Are you able to comment further on the source for this one please, and its actual effects? My reading of the referenced page is that it may be unnecessary.
Deciso DEC697

The setting alters the way the incoming packets (which are signaled via interrupts) are handled, namely directly or deferred, by putting it into a queue to handle multiple packets more effiently in one go rather than immediately. There are some more tuneables in net.isr to limit how long the queue can get and others:

net.isr.numthreads
net.isr.maxprot
net.isr.defaultqlimit
net.isr.maxqlimit
net.isr.bindthreads
net.isr.maxthreads
net.isr.dispatch

See this discussion: https://github.com/opnsense/core/issues/5415 and many others about the neccessity of this setting (i.e. either deferred or hybrid) for ppp-type links.

The general recommendation for PPPoE on WAN is to use:

net.isr.dispatch: deferred or hybrid
net.isr.maxthreads: -1
net.isr.bindthreads: 1

However, different NIC types also have different handling. Some NICs coalesce multiple packets into only one interrupt in hardware already, so a hardware switch can make things different.
Intel N100, 4* I226-V, 2* 82559, 16 GByte, 500 GByte NVME, ZTE F6005

1100 down / 800 up, Bufferbloat A+

Thank you for the additional explanation, meyergru. From the links I conclude that it is a case of test in your own environment. I had maxthreads and bindthreads set, with dispatch set now. I might re-do the process with testing.
Deciso DEC697

When you have a longstanding experience, you know how such low-level things work.

I remember that I once wrote a printer buffer for MS-DOS. The machine hardware had a parallel port, which gave you a status of if it can handle the next byte to output. The default implementation of the "print one character" system call was to do a busy wait for a clear status and only then output the character. This was a synchronous process.

Needless to say, that with a non-concurrent OS like MS-DOS, the whole machine was blocked until the print process was finished. The remedy was to use a memory buffer queue and append every character there. In addition to that, there was a timed event that then tried if the status was clear and send as many bytes as it could from the buffer.

That way, if the buffer size was sufficient, you could "print" a job in virtually no time and continue work, while the real printing was done asynchronously in the background. Also, there were much less busy waits, so the overall overhead was reduced.

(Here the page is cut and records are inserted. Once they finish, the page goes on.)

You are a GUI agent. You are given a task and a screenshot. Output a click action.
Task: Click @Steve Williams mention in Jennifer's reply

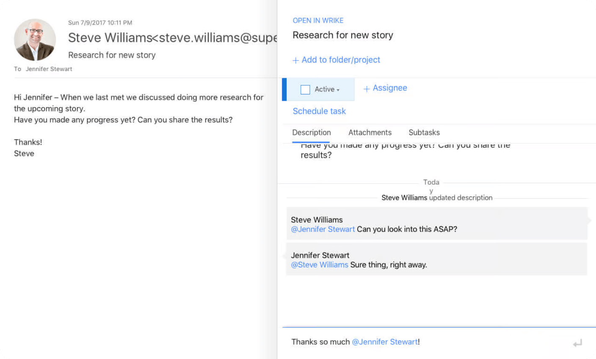click(319, 265)
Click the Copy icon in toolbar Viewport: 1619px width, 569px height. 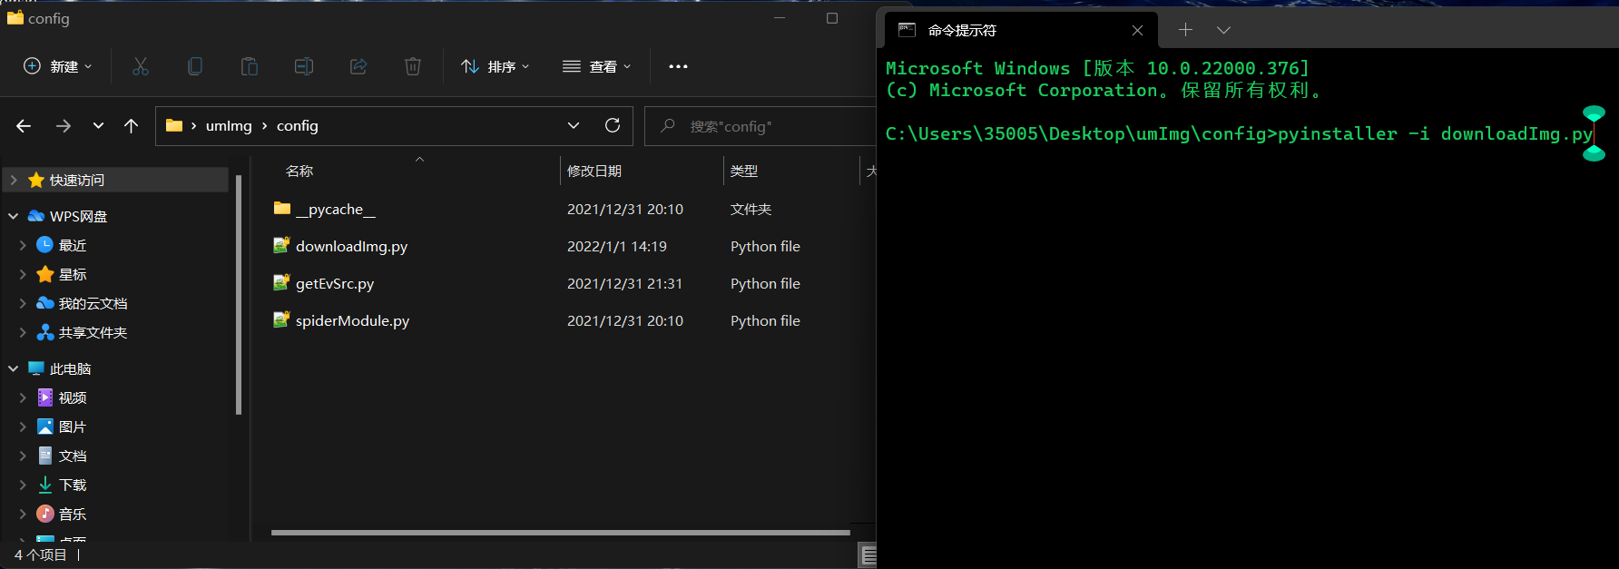(195, 66)
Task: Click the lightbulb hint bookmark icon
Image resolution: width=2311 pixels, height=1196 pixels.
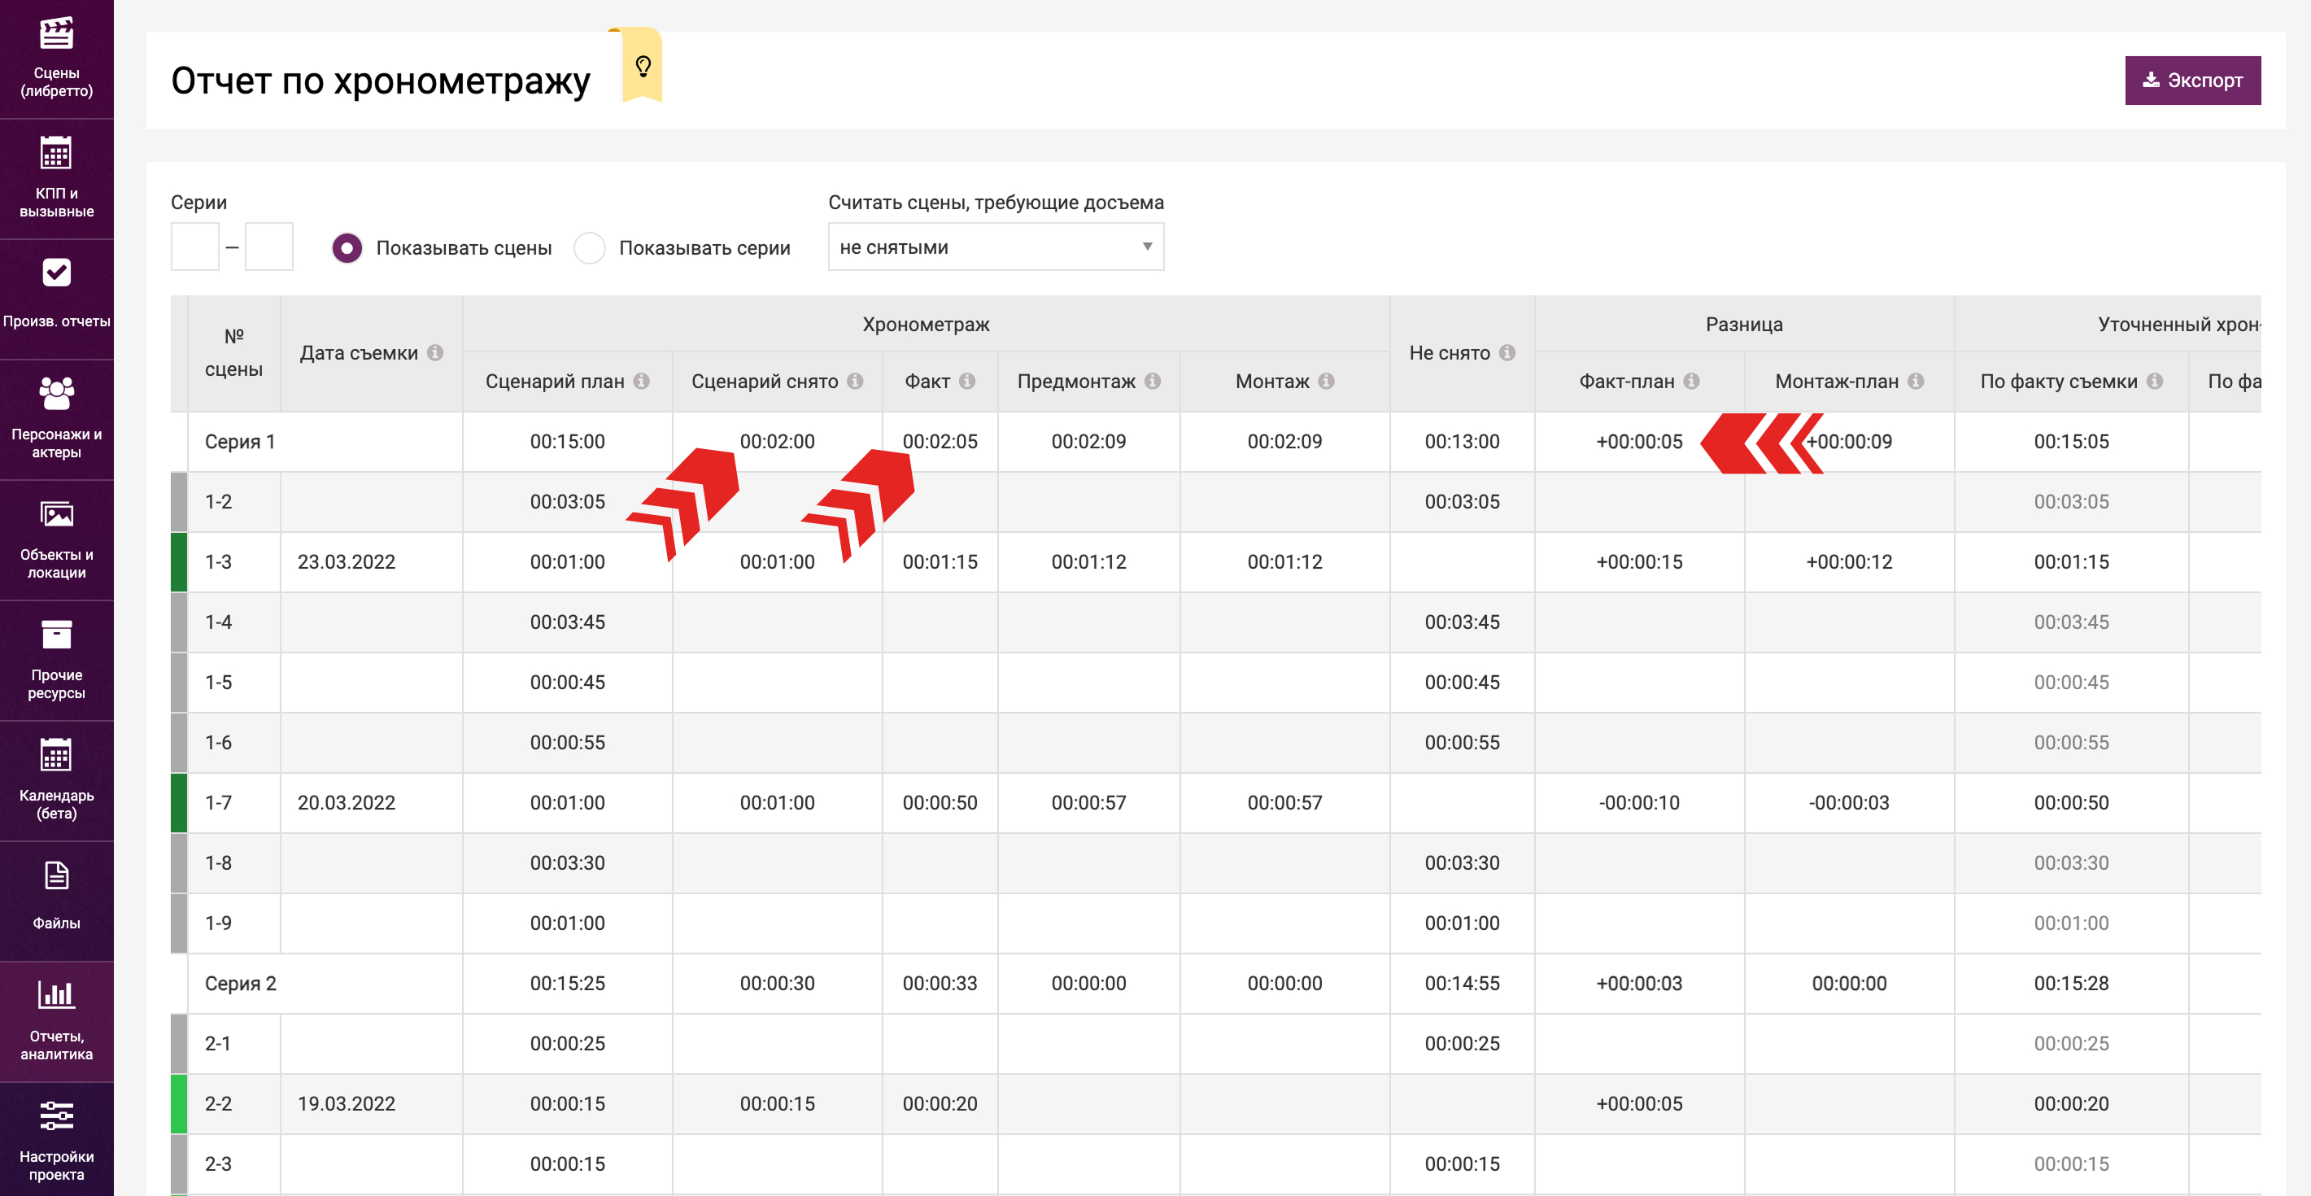Action: 642,66
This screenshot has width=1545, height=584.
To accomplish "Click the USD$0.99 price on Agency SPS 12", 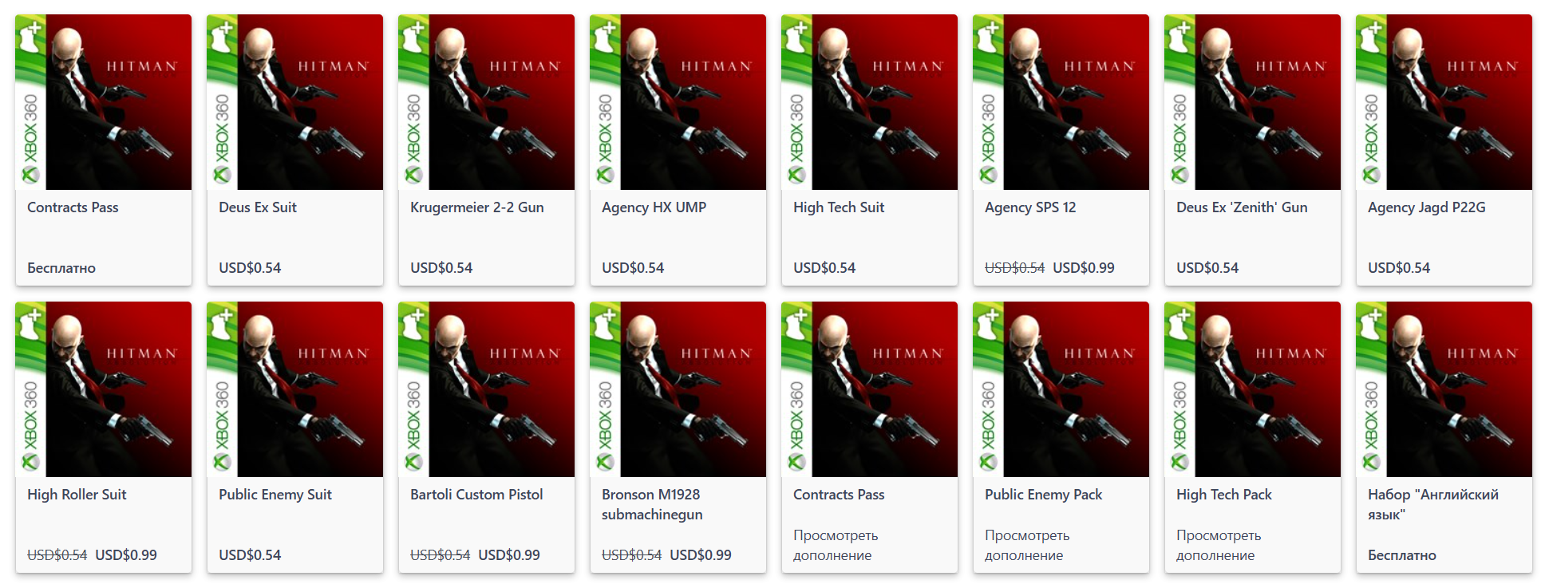I will [1084, 268].
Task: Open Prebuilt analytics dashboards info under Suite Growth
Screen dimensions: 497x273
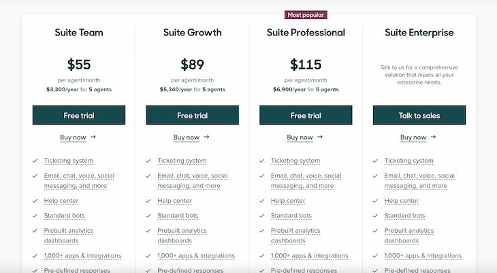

In reality, a try to send as many bytes as possible was also made at the end of the "print one character" call, but those byte were of course first taken from the buffer in order.

I guess you can see the similarity to net.isr.dispatch = "deferred": With "hybrid", the NIC interrrupt is potentially handled immediately. That way, you get the best of both worlds, because with "deferred", there can be small latencies.

P.S.: I know - "war stories"... ;-)
Intel N100, 4* I226-V, 2* 82559, 16 GByte, 500 GByte NVME, ZTE F6005

1100 down / 800 up, Bufferbloat A+

I understand. I did similar for serial printer output (and keyboard input) on a CP/M machine, but that was a long time ago.
Deciso DEC697